Please reproduce exactly the lines from the start of the records through the one containing "Viewport: 1160px width, 860px height.", and nothing more.

*** Recorded data Section Begins ***

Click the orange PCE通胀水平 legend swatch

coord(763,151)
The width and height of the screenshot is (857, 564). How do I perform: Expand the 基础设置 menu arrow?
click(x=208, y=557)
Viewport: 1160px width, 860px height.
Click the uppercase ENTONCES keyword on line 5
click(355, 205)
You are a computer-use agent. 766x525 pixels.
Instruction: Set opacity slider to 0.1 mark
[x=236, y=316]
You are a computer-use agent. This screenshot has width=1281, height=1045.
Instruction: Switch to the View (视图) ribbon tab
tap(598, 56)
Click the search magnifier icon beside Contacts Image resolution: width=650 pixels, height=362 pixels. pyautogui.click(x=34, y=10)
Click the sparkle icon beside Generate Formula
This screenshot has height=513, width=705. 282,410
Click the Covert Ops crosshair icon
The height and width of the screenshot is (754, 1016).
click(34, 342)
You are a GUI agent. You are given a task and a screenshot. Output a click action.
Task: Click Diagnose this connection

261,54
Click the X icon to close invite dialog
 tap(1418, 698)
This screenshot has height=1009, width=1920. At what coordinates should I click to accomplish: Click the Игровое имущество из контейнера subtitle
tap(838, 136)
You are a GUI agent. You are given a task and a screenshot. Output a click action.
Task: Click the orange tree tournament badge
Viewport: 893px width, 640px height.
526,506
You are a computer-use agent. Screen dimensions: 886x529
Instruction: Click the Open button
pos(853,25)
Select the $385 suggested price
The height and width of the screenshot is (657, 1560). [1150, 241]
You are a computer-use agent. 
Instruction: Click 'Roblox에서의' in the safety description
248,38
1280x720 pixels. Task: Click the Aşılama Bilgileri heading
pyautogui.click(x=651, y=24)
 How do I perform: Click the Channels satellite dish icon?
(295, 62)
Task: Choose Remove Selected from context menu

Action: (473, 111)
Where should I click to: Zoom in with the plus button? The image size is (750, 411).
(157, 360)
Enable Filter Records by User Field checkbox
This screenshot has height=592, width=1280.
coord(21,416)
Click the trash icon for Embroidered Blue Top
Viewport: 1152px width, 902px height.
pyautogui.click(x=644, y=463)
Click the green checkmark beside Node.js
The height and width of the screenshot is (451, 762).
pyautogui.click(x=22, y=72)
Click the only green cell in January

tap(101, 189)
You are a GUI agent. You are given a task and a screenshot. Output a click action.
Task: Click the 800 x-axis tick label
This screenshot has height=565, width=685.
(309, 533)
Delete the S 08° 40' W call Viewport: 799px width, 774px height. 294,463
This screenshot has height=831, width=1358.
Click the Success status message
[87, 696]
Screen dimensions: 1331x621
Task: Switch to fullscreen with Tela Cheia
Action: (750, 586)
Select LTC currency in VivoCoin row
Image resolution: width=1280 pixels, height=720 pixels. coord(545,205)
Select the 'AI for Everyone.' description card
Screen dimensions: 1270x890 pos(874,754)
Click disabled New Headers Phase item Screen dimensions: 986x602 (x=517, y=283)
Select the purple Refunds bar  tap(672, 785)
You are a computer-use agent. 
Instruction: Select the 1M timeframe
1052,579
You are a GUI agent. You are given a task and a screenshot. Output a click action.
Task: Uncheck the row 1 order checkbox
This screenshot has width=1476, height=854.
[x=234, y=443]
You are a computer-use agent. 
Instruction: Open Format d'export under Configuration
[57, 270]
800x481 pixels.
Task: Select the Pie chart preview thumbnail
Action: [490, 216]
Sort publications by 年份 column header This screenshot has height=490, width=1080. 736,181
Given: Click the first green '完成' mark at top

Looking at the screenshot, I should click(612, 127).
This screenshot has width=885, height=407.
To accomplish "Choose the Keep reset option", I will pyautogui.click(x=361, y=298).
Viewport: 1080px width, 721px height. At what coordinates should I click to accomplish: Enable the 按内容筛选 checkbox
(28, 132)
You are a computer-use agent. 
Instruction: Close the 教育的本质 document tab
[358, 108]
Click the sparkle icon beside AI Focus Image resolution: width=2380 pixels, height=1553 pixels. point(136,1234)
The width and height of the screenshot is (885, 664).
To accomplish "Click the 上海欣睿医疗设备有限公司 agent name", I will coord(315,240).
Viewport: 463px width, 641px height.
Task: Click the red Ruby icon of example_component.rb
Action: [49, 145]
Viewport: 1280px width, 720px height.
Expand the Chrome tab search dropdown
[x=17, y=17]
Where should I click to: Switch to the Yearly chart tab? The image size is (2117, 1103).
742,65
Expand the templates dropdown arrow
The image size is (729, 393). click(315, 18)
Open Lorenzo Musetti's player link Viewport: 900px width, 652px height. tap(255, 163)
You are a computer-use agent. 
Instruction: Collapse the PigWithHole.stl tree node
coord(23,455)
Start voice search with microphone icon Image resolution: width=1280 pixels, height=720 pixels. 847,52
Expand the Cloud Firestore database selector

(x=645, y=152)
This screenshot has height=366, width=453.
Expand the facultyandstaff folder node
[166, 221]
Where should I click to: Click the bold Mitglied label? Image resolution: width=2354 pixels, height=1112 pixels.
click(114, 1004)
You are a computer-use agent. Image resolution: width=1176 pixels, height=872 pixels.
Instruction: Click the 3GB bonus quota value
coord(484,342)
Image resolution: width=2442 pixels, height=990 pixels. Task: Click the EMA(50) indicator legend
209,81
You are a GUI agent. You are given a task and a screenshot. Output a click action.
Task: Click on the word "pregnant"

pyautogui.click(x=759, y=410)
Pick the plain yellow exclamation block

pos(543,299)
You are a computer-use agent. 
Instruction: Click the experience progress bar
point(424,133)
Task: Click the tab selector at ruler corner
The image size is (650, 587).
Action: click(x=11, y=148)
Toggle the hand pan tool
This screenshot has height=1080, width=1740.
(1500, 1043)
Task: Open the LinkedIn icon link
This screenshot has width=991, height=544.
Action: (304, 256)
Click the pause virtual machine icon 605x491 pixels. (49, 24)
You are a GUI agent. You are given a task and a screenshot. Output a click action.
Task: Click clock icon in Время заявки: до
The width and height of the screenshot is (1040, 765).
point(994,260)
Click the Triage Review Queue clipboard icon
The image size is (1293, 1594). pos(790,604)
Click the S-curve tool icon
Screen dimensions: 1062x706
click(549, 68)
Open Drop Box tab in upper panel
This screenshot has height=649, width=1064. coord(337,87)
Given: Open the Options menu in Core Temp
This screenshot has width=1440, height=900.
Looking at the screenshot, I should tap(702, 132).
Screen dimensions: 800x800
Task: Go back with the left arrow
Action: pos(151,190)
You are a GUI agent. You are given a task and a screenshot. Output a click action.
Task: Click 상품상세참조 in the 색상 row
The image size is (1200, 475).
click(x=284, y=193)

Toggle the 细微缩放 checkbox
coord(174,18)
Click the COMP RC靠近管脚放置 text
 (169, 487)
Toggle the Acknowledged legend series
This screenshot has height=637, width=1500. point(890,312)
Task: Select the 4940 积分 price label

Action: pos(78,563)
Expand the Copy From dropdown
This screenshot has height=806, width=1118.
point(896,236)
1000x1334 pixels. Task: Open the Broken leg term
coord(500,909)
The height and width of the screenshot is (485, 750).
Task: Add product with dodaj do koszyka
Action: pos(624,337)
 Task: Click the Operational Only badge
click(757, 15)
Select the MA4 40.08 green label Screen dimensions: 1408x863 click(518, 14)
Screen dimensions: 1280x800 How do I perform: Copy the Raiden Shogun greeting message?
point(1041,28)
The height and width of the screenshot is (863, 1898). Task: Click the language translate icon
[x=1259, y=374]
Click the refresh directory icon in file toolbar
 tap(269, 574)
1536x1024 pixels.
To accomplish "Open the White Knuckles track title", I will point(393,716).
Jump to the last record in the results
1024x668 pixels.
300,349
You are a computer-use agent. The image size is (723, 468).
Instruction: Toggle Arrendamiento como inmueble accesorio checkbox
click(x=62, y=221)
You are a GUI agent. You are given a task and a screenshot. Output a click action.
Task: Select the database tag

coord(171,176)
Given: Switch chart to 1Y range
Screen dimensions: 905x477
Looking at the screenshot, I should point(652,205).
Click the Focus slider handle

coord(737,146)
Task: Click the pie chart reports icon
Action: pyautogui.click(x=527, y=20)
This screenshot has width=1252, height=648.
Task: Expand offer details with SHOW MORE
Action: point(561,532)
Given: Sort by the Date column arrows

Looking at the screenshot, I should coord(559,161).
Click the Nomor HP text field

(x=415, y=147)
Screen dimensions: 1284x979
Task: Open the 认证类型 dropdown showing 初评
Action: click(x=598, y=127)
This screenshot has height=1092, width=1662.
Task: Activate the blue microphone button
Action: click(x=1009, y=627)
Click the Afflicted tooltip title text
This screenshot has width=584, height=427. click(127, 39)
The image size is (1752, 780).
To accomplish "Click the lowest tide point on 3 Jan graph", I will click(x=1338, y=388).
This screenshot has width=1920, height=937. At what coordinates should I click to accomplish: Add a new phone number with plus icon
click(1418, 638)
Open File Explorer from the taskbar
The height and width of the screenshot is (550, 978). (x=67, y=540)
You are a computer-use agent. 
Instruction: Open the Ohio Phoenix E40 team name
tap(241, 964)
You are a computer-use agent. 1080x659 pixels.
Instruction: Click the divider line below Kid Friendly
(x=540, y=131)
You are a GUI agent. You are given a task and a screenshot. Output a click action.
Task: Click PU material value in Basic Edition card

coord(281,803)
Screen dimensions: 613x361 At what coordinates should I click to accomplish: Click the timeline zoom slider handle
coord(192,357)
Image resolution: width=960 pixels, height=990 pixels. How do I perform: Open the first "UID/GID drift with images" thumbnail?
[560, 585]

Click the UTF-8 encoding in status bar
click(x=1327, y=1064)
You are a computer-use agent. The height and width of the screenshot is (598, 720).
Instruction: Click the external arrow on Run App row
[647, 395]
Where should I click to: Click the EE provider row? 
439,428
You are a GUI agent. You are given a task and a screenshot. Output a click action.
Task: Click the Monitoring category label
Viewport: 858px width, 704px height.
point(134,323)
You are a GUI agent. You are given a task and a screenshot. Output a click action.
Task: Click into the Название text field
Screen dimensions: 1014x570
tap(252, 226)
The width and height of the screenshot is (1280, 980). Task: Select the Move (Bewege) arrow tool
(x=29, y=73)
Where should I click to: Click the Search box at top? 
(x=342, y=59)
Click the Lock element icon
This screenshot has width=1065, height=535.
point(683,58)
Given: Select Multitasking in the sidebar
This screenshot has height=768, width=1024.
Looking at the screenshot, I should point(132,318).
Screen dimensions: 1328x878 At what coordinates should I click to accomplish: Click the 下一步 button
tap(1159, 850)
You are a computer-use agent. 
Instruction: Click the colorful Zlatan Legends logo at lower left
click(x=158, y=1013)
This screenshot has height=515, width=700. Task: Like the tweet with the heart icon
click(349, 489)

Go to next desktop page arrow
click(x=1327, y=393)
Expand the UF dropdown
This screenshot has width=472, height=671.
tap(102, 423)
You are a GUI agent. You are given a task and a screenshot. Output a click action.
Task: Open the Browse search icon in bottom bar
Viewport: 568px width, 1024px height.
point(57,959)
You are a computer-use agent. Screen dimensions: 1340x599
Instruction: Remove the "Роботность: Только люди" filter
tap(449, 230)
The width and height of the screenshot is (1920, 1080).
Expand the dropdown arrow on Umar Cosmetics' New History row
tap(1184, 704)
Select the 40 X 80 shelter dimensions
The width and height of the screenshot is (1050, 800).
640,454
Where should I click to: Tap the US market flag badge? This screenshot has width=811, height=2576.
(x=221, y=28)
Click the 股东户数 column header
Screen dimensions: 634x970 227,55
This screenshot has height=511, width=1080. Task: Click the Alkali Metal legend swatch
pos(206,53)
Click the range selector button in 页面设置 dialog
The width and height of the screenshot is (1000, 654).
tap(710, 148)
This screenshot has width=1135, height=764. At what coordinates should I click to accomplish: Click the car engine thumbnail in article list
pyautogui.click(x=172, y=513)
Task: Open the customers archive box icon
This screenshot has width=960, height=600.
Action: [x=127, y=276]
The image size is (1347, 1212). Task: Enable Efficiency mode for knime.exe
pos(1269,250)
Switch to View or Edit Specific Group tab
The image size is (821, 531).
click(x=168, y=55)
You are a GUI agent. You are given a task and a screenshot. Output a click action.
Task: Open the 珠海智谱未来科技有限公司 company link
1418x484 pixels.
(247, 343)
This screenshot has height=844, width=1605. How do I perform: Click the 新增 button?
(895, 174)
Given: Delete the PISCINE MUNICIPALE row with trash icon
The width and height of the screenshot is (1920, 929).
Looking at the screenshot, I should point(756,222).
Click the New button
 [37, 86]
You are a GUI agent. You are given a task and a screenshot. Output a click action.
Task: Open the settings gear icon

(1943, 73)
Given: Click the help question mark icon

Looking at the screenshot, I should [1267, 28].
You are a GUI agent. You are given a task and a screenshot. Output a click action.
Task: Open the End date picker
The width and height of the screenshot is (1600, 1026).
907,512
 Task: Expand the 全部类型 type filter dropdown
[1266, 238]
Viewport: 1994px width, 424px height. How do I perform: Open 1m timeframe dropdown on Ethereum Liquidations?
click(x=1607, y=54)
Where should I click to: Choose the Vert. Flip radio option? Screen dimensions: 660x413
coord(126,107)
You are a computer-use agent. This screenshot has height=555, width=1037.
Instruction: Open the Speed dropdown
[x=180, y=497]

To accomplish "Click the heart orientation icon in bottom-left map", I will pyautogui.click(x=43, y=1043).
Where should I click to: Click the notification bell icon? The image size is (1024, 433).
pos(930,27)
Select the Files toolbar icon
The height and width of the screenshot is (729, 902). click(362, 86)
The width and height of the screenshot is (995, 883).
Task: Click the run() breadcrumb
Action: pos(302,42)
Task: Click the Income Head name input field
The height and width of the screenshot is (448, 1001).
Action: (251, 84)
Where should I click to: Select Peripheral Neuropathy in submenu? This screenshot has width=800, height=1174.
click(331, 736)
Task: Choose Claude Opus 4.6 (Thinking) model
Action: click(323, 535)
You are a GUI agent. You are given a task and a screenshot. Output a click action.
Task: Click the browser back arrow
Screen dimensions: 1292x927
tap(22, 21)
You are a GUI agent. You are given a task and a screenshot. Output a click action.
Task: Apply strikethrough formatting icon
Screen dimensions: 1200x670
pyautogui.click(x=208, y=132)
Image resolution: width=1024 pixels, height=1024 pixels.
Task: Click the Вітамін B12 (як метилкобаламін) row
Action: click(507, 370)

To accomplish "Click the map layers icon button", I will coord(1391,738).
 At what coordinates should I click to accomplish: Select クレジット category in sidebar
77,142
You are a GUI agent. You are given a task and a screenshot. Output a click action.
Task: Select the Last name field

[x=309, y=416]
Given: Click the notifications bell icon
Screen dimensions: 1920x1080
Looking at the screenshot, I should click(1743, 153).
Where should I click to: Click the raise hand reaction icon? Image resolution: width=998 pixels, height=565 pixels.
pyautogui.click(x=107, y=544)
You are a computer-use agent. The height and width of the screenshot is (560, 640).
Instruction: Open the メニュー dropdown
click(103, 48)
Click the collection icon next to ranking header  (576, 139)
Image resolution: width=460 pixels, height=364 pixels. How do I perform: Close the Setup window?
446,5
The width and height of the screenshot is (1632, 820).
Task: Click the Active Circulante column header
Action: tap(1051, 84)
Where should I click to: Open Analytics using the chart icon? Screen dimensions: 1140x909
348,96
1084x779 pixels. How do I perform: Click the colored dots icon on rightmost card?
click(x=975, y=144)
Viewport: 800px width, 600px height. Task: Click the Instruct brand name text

*** Recorded data Section Ends ***

» Answer area:
Click the orange PCE通胀水平 legend swatch

coord(763,151)
The width and height of the screenshot is (857, 564). How do I perform: Expand the 基础设置 menu arrow?
click(x=208, y=557)
Viewport: 1160px width, 860px height.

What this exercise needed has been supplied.